• PROBLEM
Show all lines containing "icon" from the data below.

■ ■ ■ ■ ■ ■ ■

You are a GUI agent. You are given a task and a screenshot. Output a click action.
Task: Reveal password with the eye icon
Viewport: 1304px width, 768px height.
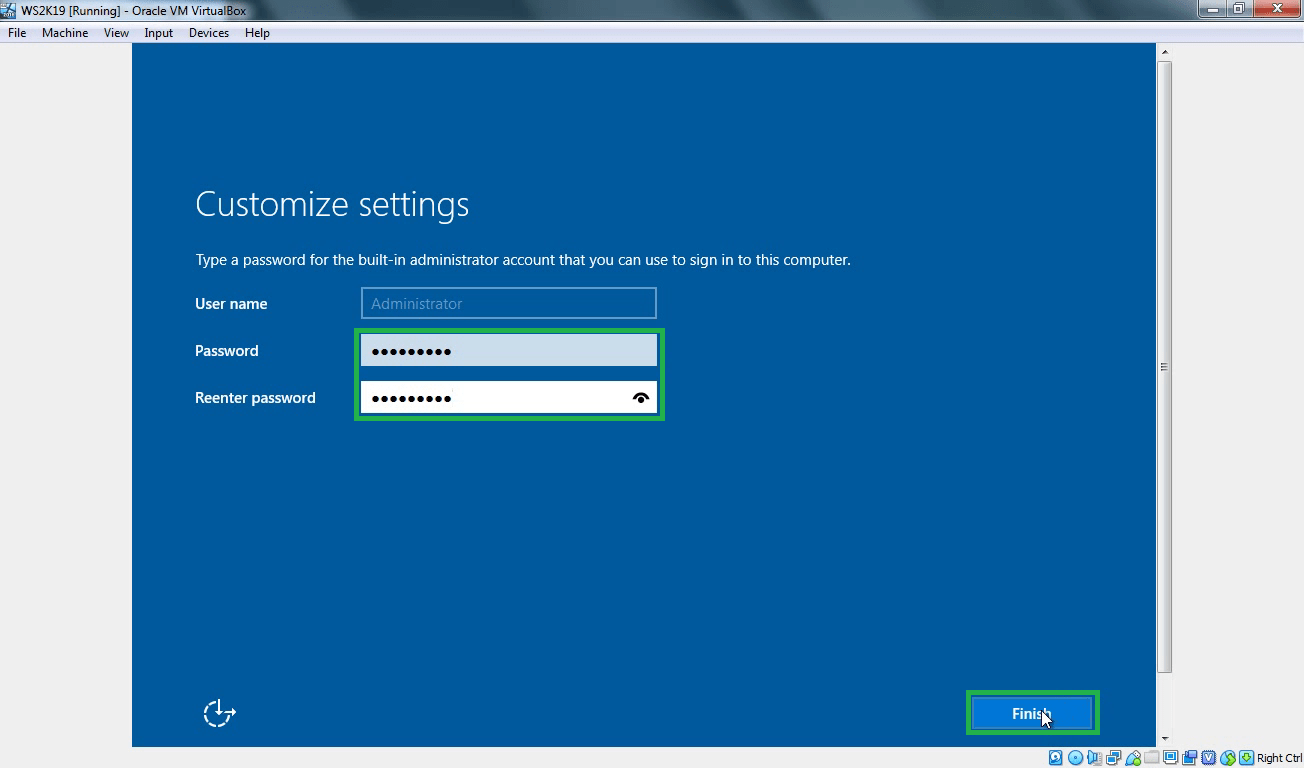coord(641,398)
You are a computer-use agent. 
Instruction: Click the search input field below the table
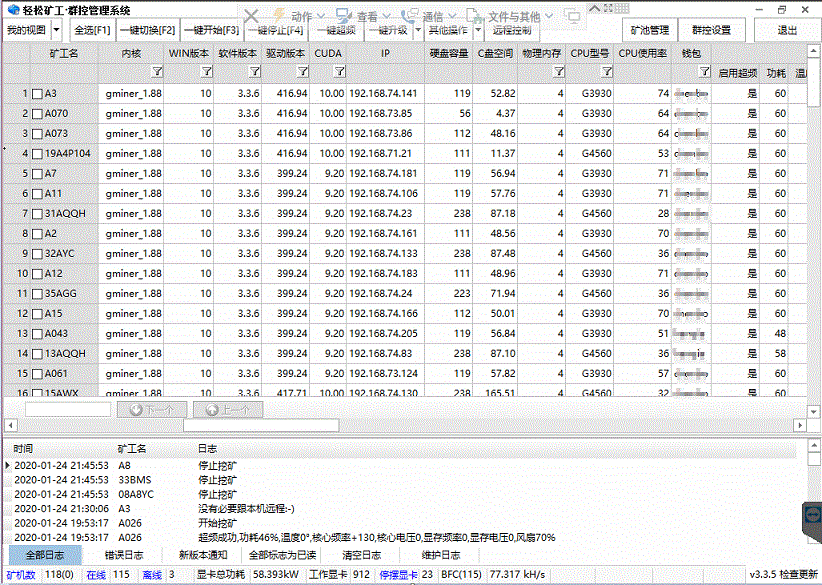(x=68, y=409)
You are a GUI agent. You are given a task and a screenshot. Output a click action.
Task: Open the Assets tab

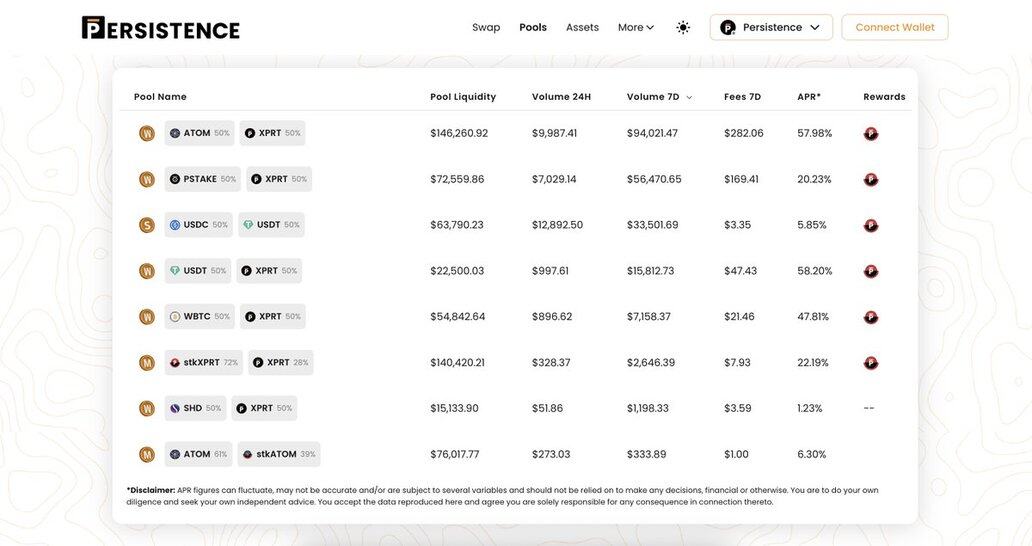pyautogui.click(x=582, y=28)
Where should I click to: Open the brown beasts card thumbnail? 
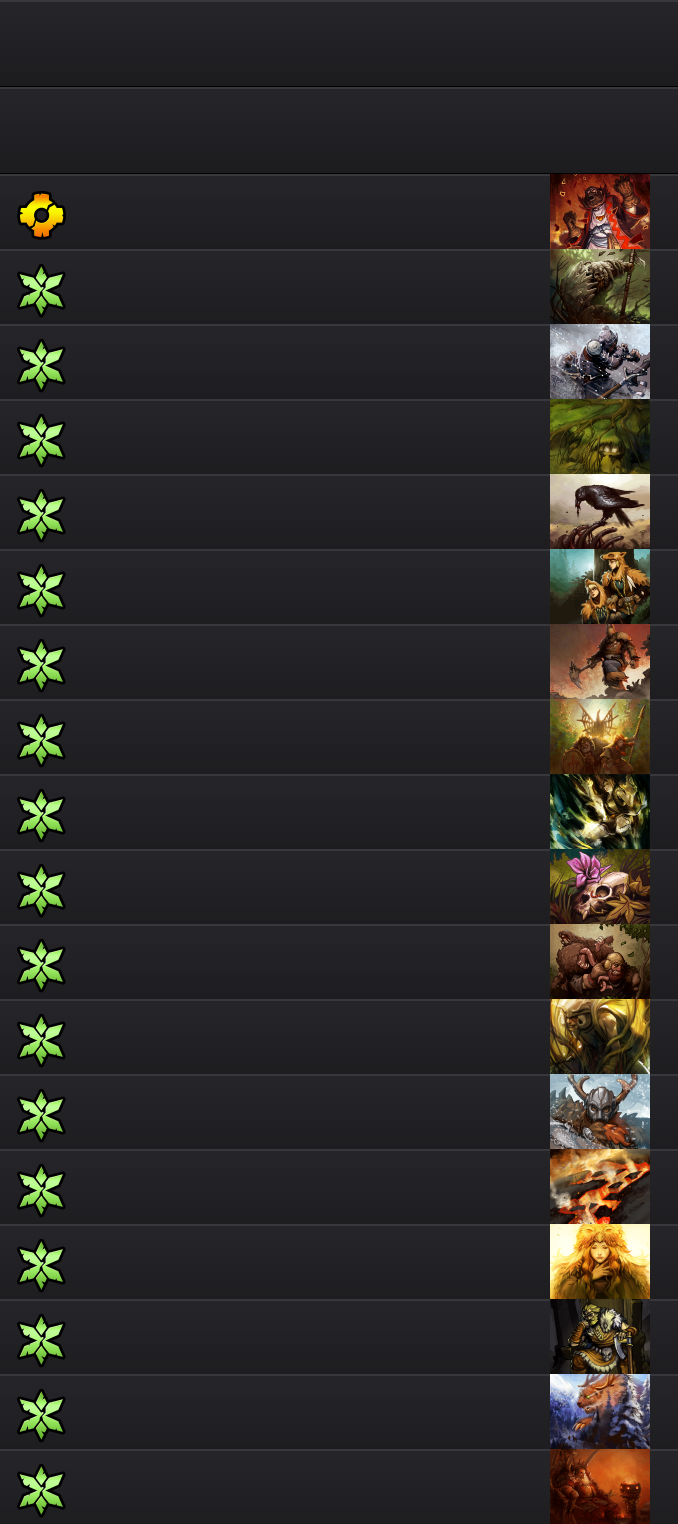click(x=600, y=962)
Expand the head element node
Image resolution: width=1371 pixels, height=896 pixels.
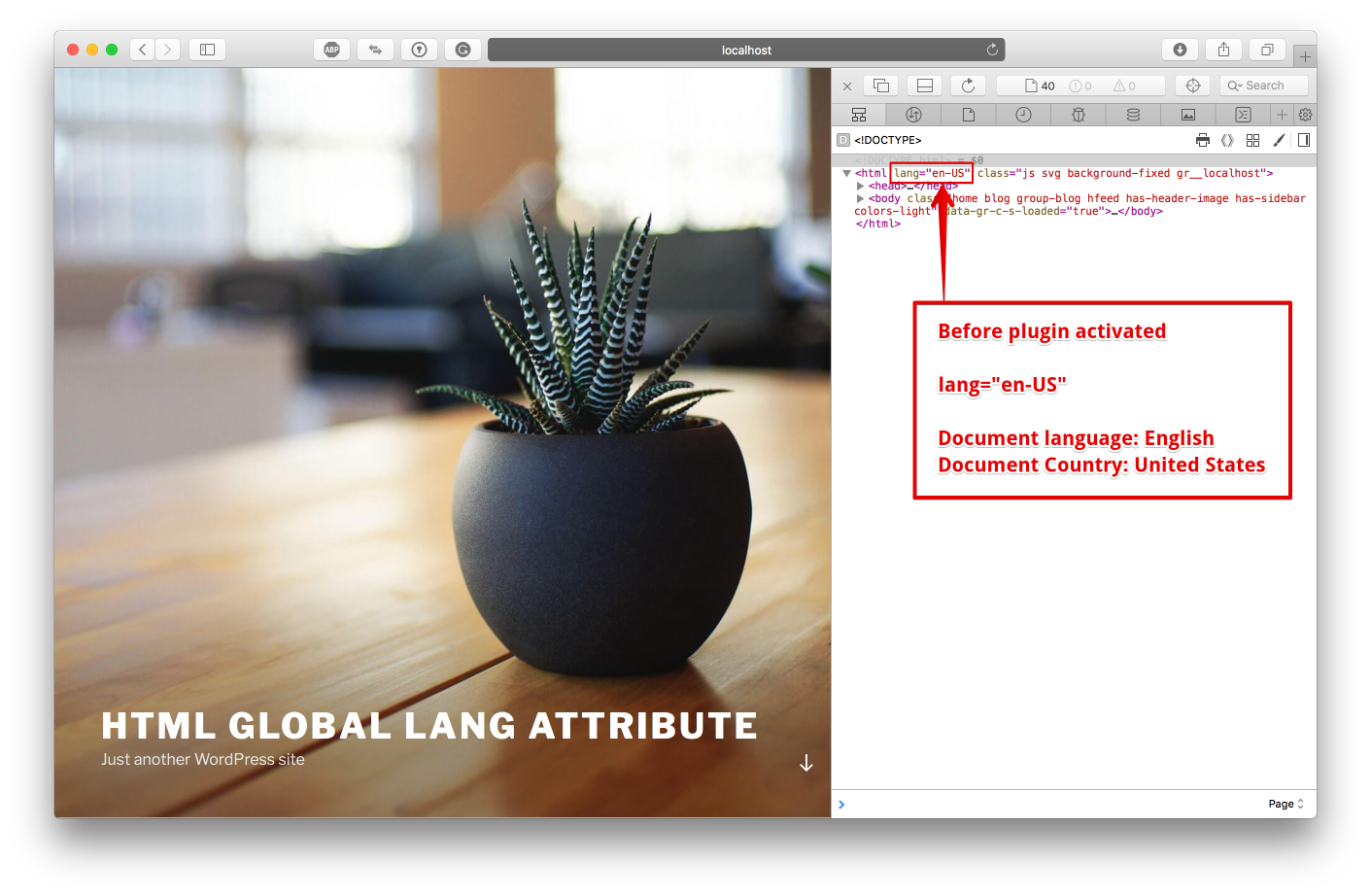coord(861,186)
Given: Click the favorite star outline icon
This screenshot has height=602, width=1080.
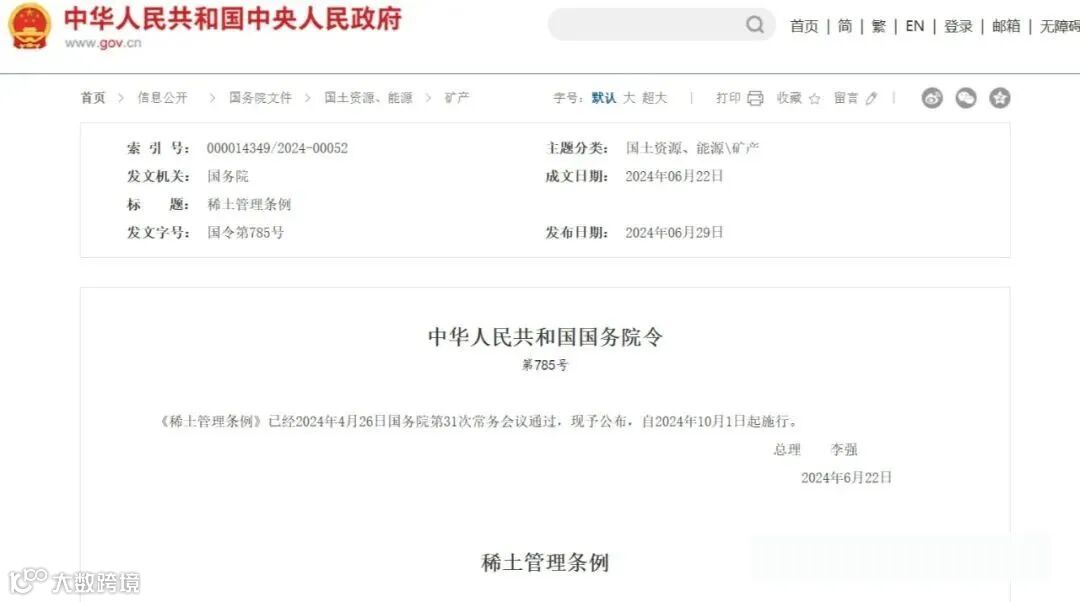Looking at the screenshot, I should point(814,98).
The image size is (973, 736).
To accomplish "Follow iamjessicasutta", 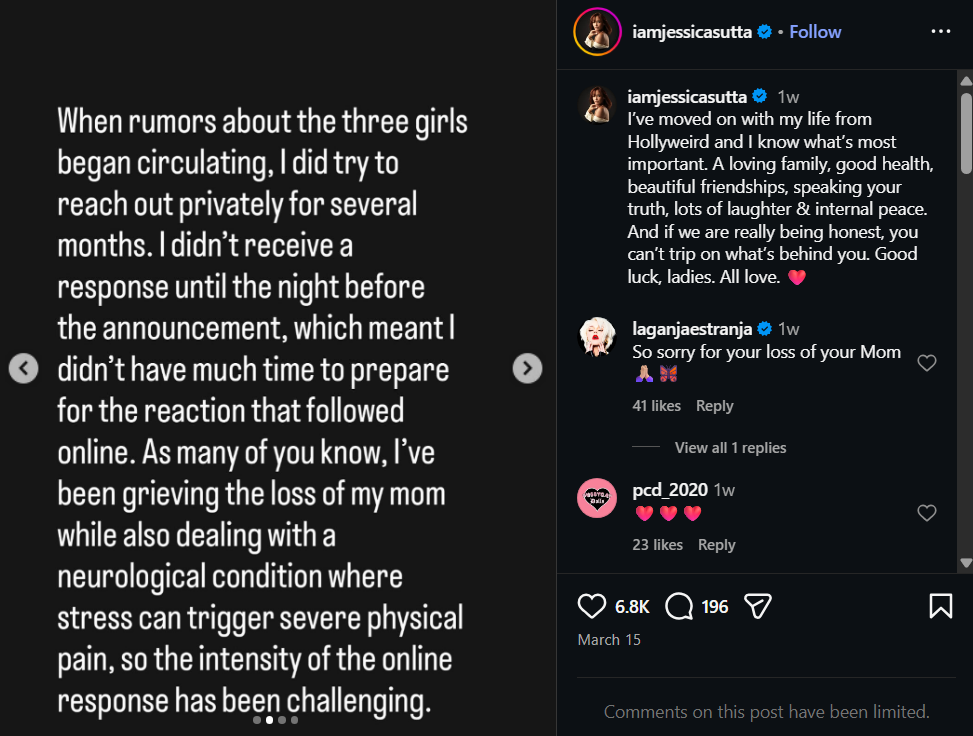I will [815, 32].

■ ■ ■ ■ ■ ■ ■

• WRITTEN RESPONSE
Task: Reveal password with the eye icon
Given: Click the favorite star outline icon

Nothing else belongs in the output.